Teks Bacaan

********

Lihat ke Halaman Asli

ELVI HIDA

Dewa Hades

Pemuda Masa Kini, Hidup Tapi mati

Diperbarui: 4 Maret 2018   08:11

Kompasiana adalah platform blog. Konten ini menjadi tanggung jawab bloger dan tidak mewakili pandangan redaksi Kompas.

foto: www.diygenius.com

"Beri aku 1000 orang tua, niscaya akan kucabut semeru dari akarnya, beri aku 10 pemuda, niscaya akan kuguncangkan dunia" masih terkenang bukan pidato dari bung karno untuk para pemuda pada saat HUT Proklamasi tahun 1956.

Baru-baru ini isu yang tengah ramai dibicarakan khalayak umum yakni tentang pemilu, beritanya pemungutan dan penghitungan suara pilkada akan diadakan serentak pada tanggal 27 juni 2018.

Seperti yang kita ketahui bahwa mulai usia 16 tahun keatas warga indonesia sudah mempunyai hak pilih dengan syarat harus sudah punya e-ktp. Namun permasalahannya semenjak uang e-ktp telah dikorupsi oleh S N banyak warga yang belum mempunyai e-ktp apalagi anak muda yang baru mengurusi ktp, harus nunggu berbulan-bulan baru jadi, itupun yang dikota, sedangkan yang didesa sampai sekarang masih belum ada hasilnya.

********

Data Tercatat
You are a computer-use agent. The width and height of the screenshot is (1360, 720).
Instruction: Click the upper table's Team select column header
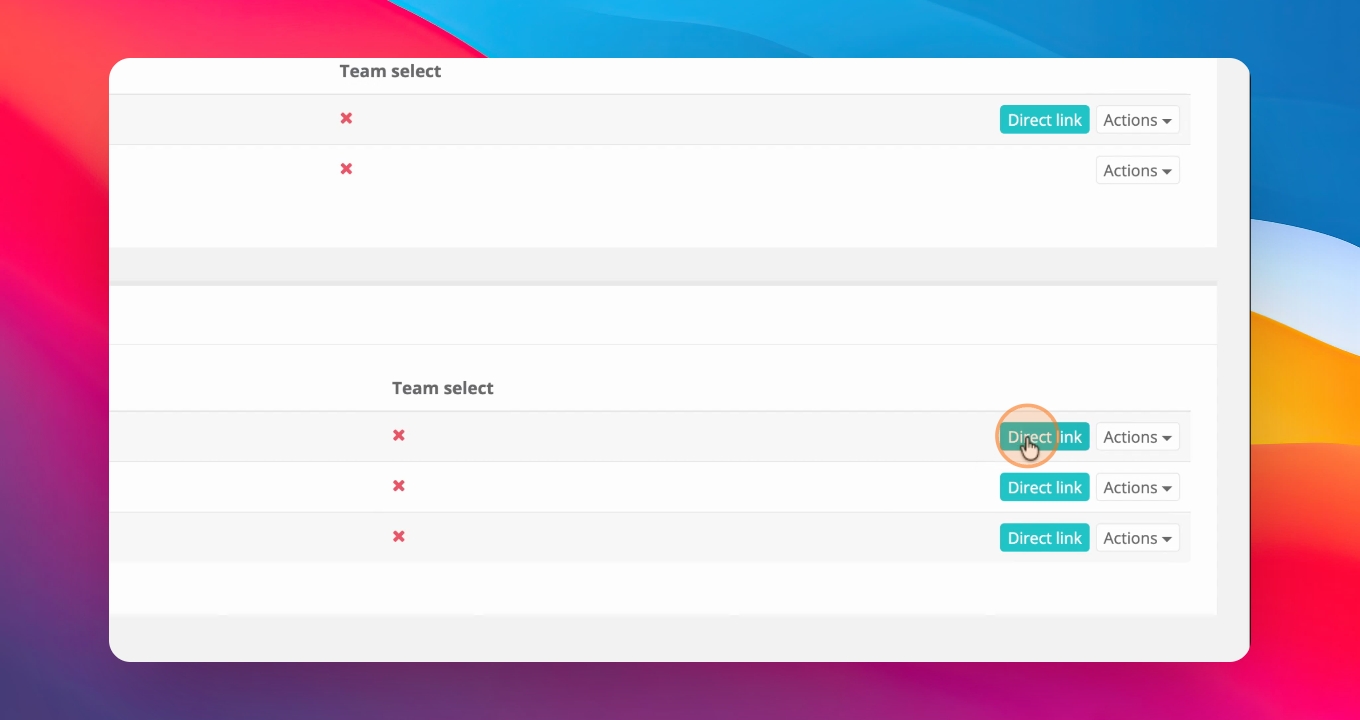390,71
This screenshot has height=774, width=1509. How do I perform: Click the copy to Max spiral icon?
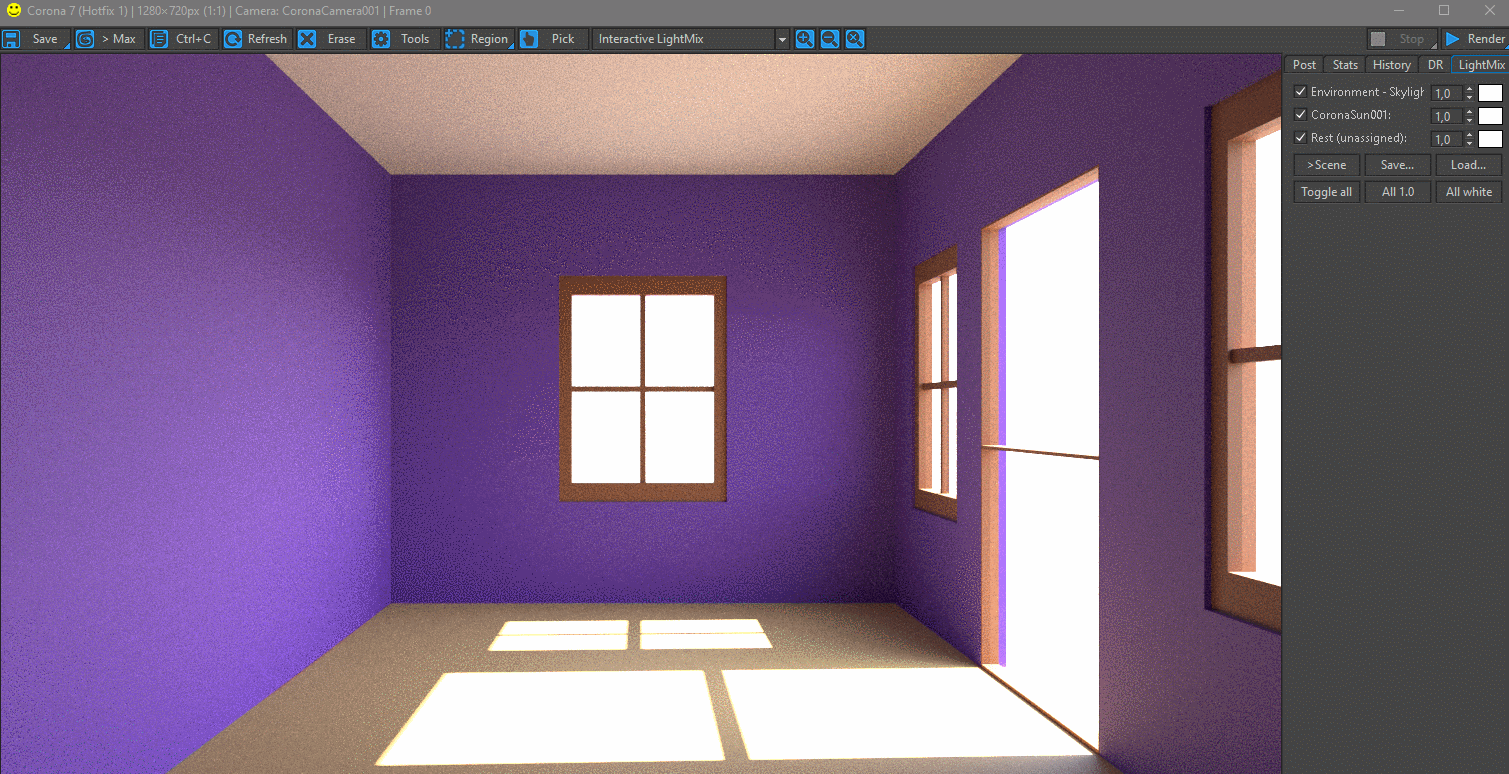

********

Petunjuk A
Menurut teks tentang pemuda masa kini, pada tanggal berapa pemungutan dan penghitungan suara pilkada serentak akan diadakan?
Petunjuk B
Sambung teks tentang pemuda masa kini dari titik kalimat terakhirnya berhenti.

Jawaban Tugas A
Pada tanggal 27 Juni 2018.

Jawaban Tugas B
Pada tahun 2016 menurut data BPS pemuda Indonesia mencapai 62.061.400 jiwa dan pada saat tahun 2020-2035 pemuda Indonesia diperkirakan mencapai 64% dari keseluruhan penduduk Indonesia. Yang berarti pada saat itu Indonesia berada ditangan pemuda. Namun ironisnya pemuda masa kini malas untuk ikut memilih dan ambil bagian dari pemilu karena usia muda merupakan usia dimana idealitas masih merupakan ciri utama yang melekat.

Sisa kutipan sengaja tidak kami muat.